You may find the second point useless. It is not, it is the basis of authentication in fact. Because normally only Alice has her private key so if you are able to decrypt something with her public key then you know that it was encrypted with Alice private key so it means it was done by Alice, you have proved authentication.
Now of course the problem is how you publish all public keys, because anyone could publish a key saying it is for "email@example.com".
How is this solved?
- in the X.509 PKI world, public keys are not managed like that but through a X.509 certificate (often called "SSL certificate" which is doubly wrong because TLS superseded SSL 20 years ago and because you can do TLS without certificates at all), which is basically a public key plus a begin and an end date and a signature. What is the signature? It is a computation carried over all the content of the certificate (hence the public key) done by the private key tied to another certificate, typically a "certificate authority" (normally there is a chain of them but that does not change the generic idea). And you ultimately trust some CAs, so that you have their public key and you validate any certificate that is validly signed by private keys of these CAs.
- in the OpenPGP web of trust, in fact anyone as a local/individual decision can say how much he trusts a given key; the idea is that normally the two individuals meet in real life, even show official ID documents, and only after that can say "yes key X is really belonging to such individual".
So my question is, what stops an attacker listening in from just grabbing the key which you send alongside the data?
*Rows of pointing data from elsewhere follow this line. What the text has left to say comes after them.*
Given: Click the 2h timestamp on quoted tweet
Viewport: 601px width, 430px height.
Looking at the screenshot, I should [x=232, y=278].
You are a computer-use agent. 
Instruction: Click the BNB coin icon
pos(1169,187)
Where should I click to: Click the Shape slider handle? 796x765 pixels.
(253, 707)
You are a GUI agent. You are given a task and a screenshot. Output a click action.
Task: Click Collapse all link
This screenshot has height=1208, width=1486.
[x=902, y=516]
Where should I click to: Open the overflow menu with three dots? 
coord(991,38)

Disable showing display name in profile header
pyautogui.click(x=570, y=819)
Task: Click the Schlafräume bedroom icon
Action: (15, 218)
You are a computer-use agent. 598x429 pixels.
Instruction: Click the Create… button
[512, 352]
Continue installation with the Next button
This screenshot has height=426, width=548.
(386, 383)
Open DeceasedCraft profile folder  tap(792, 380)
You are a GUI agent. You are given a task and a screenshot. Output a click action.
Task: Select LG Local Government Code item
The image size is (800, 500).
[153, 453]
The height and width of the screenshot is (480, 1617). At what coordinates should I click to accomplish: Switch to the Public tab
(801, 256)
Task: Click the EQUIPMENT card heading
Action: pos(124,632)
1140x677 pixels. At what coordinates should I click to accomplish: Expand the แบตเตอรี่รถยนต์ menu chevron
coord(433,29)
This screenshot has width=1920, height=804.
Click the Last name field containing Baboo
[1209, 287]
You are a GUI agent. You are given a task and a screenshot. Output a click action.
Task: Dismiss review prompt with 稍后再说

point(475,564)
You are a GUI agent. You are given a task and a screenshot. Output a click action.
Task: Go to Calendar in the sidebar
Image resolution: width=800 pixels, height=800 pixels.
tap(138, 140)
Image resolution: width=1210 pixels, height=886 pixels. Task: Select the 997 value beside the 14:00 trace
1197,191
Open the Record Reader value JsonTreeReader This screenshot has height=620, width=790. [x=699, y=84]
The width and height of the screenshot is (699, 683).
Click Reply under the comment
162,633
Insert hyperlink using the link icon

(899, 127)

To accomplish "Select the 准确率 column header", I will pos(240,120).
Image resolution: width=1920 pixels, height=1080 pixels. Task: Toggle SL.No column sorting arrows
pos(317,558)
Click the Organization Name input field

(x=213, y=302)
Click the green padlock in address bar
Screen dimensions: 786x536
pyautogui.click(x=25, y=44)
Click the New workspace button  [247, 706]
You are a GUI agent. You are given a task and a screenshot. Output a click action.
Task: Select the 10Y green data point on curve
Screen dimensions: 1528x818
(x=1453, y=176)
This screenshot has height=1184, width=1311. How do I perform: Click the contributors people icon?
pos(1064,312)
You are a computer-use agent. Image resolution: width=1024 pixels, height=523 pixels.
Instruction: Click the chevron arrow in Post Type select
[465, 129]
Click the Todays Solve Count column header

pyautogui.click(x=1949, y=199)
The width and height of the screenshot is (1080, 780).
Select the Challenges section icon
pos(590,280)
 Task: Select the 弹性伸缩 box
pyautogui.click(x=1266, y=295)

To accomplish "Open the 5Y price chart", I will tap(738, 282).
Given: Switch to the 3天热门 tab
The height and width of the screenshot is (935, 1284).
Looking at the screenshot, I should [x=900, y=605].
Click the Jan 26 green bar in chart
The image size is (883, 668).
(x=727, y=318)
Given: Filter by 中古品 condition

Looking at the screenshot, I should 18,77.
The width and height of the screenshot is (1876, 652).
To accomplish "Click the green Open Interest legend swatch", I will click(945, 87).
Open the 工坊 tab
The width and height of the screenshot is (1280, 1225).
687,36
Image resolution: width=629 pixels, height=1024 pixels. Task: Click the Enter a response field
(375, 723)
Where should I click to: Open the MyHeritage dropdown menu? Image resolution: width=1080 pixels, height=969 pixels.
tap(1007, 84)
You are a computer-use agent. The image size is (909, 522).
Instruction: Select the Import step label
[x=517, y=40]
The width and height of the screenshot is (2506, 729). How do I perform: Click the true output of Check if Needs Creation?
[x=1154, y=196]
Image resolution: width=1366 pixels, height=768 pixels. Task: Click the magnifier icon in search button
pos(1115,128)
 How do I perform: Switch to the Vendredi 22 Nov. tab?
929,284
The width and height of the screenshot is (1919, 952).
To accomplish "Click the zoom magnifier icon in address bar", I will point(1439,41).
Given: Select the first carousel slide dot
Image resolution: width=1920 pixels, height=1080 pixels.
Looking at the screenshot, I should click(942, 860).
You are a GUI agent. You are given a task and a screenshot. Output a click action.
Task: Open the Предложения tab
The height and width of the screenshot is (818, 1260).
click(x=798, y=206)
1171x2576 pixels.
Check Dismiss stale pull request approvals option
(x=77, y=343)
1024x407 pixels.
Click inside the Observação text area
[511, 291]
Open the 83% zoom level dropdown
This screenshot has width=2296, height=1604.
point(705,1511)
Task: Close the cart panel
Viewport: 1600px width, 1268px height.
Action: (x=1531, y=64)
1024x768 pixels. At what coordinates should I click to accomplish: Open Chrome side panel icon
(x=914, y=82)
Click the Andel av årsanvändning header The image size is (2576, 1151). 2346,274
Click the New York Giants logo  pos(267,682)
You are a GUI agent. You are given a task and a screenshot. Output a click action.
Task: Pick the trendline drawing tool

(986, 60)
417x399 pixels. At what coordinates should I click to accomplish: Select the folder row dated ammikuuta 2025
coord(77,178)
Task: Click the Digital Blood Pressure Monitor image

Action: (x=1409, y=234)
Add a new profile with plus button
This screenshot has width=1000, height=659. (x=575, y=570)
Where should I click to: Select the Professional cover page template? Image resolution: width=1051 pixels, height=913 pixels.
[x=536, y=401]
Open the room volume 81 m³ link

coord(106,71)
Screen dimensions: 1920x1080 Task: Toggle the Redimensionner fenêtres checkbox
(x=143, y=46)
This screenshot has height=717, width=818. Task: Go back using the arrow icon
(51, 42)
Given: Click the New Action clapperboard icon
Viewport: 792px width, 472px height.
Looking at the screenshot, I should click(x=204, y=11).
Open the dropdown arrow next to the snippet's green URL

If it's not actually being sent alongside the encrypted data, then at what point does the server receive the key that it needs to decrypt?
Let us take a typical HTTPS handshake that uses HTTP over TLS
(see https://en.wikipedia.org/wiki/Transport_Layer_Security#TLS_handshake for a complete explanation)
You can look at this diagram for TLS 1.3: https://tools.ietf.org/html/rfc8446#section-2 ; you will see there that each
Certificate message is in fact itself encrypted with keys derived from previous exchanges (the
ServerHello messages that each include a random secret).
Remember also that if you trust a given CA (that it its private key) you trust anything signed by it, that is any end client certificate having a signature made by its private key (that hence everyone could verify using its public key).
Anyone intercepting the
ServerHello and replying it will not be able later to prove it has the corresponding key associated to the certificate sent with the
Certificate message. This is also why authentication is so important: without it you can have a secure as in encrypted stream but without any idea on who you are talking to, which could be a man in the middle relaying the traffic.
ClientKeyExchange message: "which may contain a PreMasterSecret, public key, or nothing. (Again, this depends on the selected cipher.) This PreMasterSecret is encrypted using the public key of the server certificate." and hence only the server (having the corresponding private key) will be able to decrypt it and go forward. Same for the other direction.